(Extract provided)
Monday, May 22, 2006

Most Great Thing

The Most Great Thing


By John Taylor; 2006 May 22

Going through each Baha'i principle in the spotlight of the Oneness of God, today we turn to language. God in a very intimate sense is language. The Bible states that "in the beginning was the Word and the Word ... was God," and Baha'u'llah entitled God the "Tongue of Grandeur." (Tablets, 47) Since God is without peer, his words ultimately find no listener. Like the light of the sun, virtually all of His enlightenment radiates off into the void. As the Hidden Word puts it,

"Myriads of mystic tongues find utterance in one speech, and myriads of hidden mysteries are revealed in a single melody; yet, alas, there is no ear to hear, nor heart to understand." (PHW 16)

The principle of universal language specifically is the eventual adoption by governments and schools everywhere of a common official second language for all. This would not only end the language barrier and the invisible structural iniquities that it instills, it would allow mortals reflect particularity and universality, the contradictory ability of God to be alone and unique yet omnient, omnipresent and all-powerful.

More broadly, this principle deals with language and its products, culture, literature and consultation. Our ability to apply language to share thoughts and mold one common purpose out of many is our defining attribute as human beings. Wonderful as this potentially is, misused language is our downfall. Words are the spark of war, terror and crime, and as long as we fall short of what Hindus call Ahimsa, total non-violence in thought and word as well as deed, these destructive forces will flare up spontaneously and spread uncontrollably.

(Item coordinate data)
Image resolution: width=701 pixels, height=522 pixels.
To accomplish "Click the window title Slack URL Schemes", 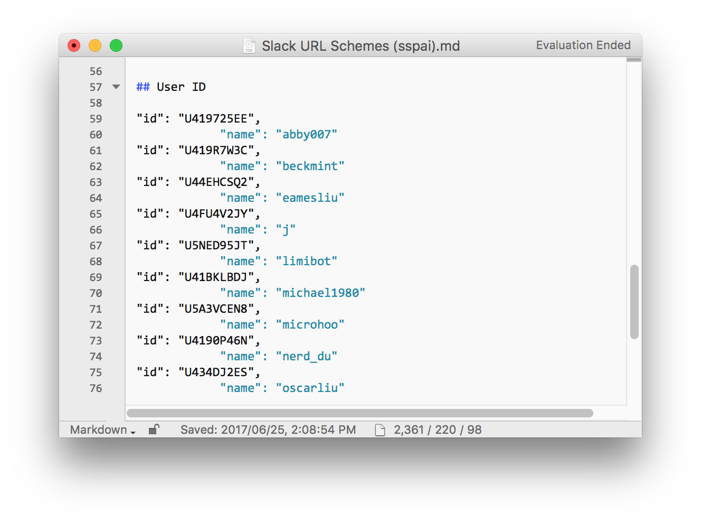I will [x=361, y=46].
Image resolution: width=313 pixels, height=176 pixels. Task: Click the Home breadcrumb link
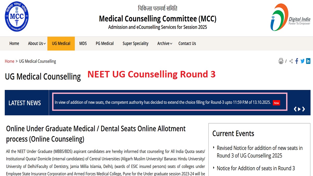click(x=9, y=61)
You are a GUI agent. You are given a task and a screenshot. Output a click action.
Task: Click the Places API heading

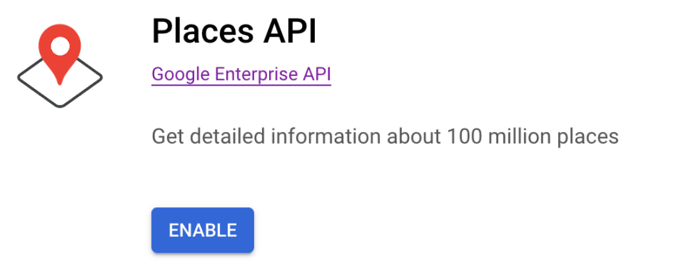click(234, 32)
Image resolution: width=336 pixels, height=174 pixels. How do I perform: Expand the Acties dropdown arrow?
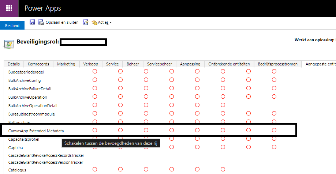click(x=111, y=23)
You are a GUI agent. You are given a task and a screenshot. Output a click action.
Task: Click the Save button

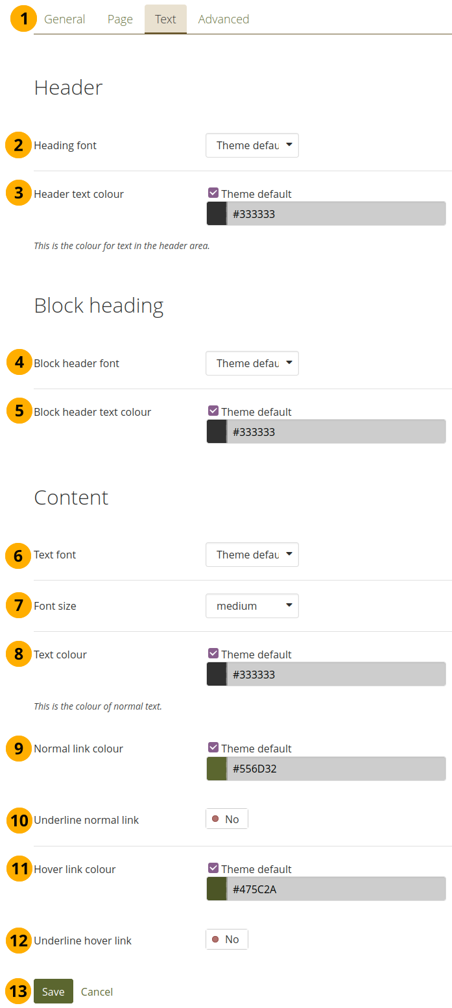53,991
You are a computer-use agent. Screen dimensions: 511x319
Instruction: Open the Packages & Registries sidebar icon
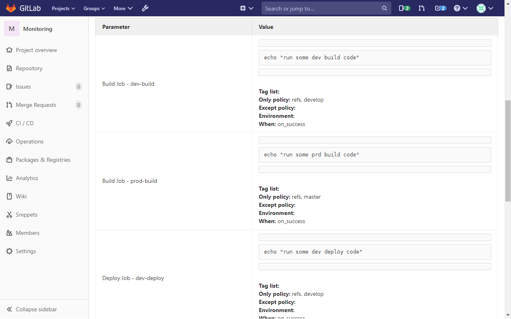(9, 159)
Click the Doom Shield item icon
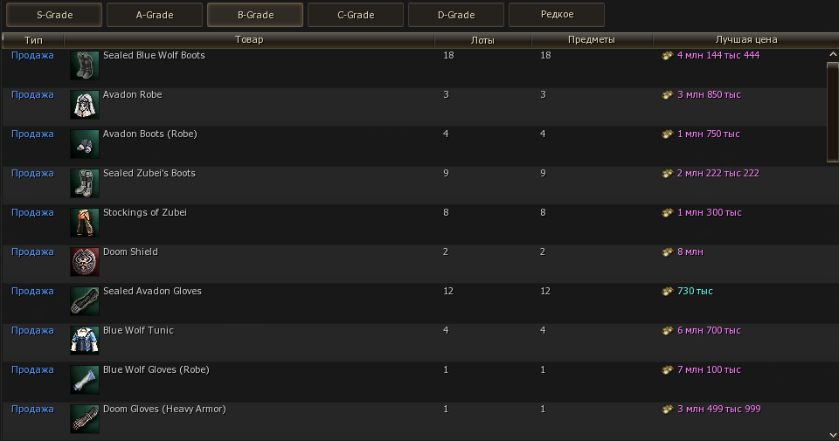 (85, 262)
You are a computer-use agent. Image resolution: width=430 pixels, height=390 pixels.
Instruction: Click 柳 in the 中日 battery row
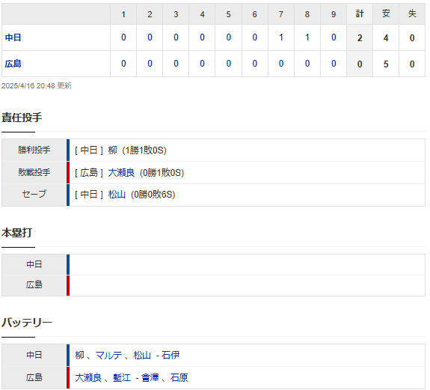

(Exercise instructions)
A - Answer these questions using the post on language and the Oneness of God:
(i) What title did Baha'u'llah give to God?
(ii) What does the principle of universal language specifically call for?
(iii) What term do Hindus use for total non-violence in thought and word as well as deed?
B - Extend the post on language and the Oneness of God, beginning right after its final sentence.

(Results of the tasks)
A -
(i) The "Tongue of Grandeur."
(ii) Governments and schools everywhere eventually adopting a common official second language for all.
(iii) Ahimsa.

B -
For language blocks as well as promotes understanding of God. The word "God" itself can be understood in so many mutually exclusive senses that a believer in "God" is often closer akin to an atheist or agnostic than many who place fervent claims on the same "God." Consider Baruch Spinoza,

"Spinoza had used the word "God" for historical reasons: he agreed with atheists, who claim that reality cannot be divided into a part which is "God" and a part which is not-God. If God cannot be separated from anything else, it is impossible to say that "he" exists in any ordinary sense. What Spinoza was saying in effect was that there was no God that corresponded to the meaning we usually attach to that word." (Armstrong, History of God, 343)

Older Baha'is will recall Bill Sears and his lighthearted declaration to an atheist that he did not believe in the god that he did not accept either. But still, to understand that God is One is to accept a single purpose, and that there must be "locations" where God is closer in spirit than others. Blasphemous, horrible places exist where He and His remembrance are far removed. Such is a battlefield or where a terrorist bombing occurs, here most certainly God ain't.

Surely, surely God lives and abides wherever words marry deeds, where love and justice rule and life aims at more than merely growing and propagating physically. Just look at the illumination of the martyrs. From that we learn that the purest, most divine place is in and around the love inspiring words of His Manifestation; here are Nirvana, Ahimsa, where the remnants of God are most in evidence and whence we gain potential to share truth in consultation. This is the Most Great Thing, the key to our survival as a species.

 

We have been examining over several months the proposition that the "Great Being" statements in Baha'u'llah's Tablet to Maqsud may be meant to influence what some philosophers call "natural religion," the universal human impulse to faith, the leaning toward the Locus of God. Natural religion is beyond belief and conviction, it is faith in the unknowable that transcends the particular label we stick on belief, be it atheist, agnostic, theist, deist, or whatever.

There are two "Great Being" statements that seem to me to bring the Oneness of God into contact with universal language, and both focus upon consultation. Here is the first:

"The Great Being saith: The heaven of divine wisdom is illumined with the two luminaries of consultation and compassion. Take ye counsel together in all matters, inasmuch as consultation is the lamp of guidance which leadeth the way, and is the bestower of understanding." (Tablets, 168)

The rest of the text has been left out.